TASK: In the entries below, find every line with the string "sidebar" and copy it.
-=-=-
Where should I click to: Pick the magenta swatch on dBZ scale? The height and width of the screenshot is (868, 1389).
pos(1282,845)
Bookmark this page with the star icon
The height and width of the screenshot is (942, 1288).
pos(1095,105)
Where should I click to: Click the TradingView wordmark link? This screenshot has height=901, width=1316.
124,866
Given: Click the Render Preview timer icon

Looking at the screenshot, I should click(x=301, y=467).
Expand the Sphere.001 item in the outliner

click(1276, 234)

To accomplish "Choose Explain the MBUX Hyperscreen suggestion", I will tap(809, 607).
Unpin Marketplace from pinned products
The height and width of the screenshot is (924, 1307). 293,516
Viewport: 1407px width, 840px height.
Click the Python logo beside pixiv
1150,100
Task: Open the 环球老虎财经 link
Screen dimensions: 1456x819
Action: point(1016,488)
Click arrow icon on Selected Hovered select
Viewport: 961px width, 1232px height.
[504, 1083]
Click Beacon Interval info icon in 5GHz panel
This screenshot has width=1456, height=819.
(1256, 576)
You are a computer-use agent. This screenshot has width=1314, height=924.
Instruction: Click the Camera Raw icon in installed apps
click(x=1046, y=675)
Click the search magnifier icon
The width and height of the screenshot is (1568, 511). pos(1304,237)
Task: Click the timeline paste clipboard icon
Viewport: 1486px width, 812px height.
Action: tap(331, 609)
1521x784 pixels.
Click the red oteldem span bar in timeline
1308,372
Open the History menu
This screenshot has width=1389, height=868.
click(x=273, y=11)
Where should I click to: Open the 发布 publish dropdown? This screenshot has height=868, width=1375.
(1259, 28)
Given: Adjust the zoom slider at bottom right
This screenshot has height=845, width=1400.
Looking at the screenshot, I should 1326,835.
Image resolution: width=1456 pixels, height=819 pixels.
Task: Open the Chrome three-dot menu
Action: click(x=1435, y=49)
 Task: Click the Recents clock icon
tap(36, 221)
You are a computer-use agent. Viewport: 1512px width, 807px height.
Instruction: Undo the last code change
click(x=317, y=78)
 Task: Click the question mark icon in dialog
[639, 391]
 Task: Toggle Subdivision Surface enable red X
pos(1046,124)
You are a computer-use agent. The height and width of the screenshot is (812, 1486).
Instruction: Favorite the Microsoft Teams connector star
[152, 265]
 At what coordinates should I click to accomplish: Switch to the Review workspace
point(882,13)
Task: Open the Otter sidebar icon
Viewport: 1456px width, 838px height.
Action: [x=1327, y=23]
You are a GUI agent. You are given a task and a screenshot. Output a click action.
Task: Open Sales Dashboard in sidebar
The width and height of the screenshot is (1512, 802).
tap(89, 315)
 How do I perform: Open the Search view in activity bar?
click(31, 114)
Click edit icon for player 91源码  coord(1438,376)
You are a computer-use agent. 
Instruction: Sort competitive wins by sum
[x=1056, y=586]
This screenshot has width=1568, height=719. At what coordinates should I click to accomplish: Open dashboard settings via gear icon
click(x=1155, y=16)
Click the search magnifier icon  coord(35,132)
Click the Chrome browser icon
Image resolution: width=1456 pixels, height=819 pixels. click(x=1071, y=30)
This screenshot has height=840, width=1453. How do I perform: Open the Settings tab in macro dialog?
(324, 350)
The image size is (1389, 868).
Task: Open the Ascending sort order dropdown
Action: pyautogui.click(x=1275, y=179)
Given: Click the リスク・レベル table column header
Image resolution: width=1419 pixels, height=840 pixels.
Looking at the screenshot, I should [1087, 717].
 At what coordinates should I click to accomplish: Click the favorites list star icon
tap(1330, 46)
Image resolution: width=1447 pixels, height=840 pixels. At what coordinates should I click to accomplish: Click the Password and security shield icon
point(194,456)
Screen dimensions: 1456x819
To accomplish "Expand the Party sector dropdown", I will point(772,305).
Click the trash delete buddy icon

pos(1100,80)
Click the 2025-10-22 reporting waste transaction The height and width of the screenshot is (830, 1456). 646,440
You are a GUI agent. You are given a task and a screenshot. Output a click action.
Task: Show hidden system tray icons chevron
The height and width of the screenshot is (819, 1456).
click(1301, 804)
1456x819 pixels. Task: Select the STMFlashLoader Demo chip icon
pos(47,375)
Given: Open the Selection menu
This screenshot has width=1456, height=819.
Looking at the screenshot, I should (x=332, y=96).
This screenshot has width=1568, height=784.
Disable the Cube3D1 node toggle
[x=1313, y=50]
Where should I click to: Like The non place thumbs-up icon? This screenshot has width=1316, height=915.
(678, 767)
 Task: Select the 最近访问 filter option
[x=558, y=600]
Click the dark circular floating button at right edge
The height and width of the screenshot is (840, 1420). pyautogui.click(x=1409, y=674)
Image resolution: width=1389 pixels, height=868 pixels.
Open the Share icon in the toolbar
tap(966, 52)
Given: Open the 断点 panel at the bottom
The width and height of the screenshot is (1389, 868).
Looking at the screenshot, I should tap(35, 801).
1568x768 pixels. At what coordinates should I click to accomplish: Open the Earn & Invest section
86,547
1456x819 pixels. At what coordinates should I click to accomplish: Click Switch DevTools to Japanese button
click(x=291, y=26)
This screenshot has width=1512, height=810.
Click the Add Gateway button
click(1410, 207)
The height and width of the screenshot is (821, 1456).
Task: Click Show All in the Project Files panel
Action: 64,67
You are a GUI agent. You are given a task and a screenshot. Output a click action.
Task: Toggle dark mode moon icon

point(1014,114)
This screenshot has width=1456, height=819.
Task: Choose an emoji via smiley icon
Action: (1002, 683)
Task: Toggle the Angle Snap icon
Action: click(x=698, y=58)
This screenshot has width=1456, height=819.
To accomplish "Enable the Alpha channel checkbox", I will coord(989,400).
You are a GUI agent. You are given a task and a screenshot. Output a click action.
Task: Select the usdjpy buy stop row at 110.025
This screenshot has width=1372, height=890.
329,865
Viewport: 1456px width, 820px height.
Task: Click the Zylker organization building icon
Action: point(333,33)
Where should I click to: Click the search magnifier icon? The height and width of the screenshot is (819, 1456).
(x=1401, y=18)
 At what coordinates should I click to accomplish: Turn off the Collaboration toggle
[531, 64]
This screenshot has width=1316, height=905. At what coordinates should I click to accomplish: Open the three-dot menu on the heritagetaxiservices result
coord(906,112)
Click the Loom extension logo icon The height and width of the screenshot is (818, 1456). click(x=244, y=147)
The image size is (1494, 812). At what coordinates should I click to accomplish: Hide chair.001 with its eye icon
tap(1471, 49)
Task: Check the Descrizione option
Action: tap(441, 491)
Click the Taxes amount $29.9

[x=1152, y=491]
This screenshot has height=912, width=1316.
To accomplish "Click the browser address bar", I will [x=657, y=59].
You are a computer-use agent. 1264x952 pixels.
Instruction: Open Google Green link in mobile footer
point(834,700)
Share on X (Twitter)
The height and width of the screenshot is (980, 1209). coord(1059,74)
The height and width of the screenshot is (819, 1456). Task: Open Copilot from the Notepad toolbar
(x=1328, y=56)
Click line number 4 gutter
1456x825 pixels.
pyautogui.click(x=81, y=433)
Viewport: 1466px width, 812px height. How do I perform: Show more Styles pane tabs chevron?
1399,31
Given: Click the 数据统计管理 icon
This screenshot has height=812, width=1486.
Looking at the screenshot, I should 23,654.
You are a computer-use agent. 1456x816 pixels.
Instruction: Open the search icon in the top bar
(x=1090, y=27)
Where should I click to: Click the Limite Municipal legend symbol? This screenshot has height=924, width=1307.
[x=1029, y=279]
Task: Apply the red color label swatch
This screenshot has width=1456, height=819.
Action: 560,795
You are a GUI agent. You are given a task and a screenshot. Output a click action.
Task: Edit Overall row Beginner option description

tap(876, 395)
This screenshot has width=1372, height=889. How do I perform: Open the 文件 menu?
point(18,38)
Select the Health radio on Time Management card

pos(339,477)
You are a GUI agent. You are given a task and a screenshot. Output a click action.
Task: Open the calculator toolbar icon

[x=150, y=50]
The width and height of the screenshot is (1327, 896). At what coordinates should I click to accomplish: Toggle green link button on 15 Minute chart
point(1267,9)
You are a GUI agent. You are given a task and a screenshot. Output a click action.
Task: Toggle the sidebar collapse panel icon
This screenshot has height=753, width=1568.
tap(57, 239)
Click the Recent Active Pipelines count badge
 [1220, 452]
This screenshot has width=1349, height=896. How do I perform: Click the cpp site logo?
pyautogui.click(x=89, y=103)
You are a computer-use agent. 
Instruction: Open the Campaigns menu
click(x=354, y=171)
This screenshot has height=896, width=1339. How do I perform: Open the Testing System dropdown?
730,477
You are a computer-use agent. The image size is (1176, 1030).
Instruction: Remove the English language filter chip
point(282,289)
-=-=-
RESULT OF THE TASK:
Task: Open the Otter sidebar icon
Task: Open Sales Dashboard in sidebar
Task: Toggle the sidebar collapse panel icon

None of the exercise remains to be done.